**Listed entries:**
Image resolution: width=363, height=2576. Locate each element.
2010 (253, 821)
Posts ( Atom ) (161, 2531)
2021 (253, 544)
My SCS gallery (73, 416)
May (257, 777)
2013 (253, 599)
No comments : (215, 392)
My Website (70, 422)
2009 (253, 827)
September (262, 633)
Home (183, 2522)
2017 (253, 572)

**Task details:** Set down every record above, word for word.

**Problem solution:**
Image resolution: width=363, height=2576. Locate each element.
2010 (253, 821)
Posts ( Atom ) (161, 2531)
2021 (253, 544)
My SCS gallery (73, 416)
May (257, 777)
2013 (253, 599)
No comments : (215, 392)
My Website (70, 422)
2009 (253, 827)
September (262, 633)
Home (183, 2522)
2017 (253, 572)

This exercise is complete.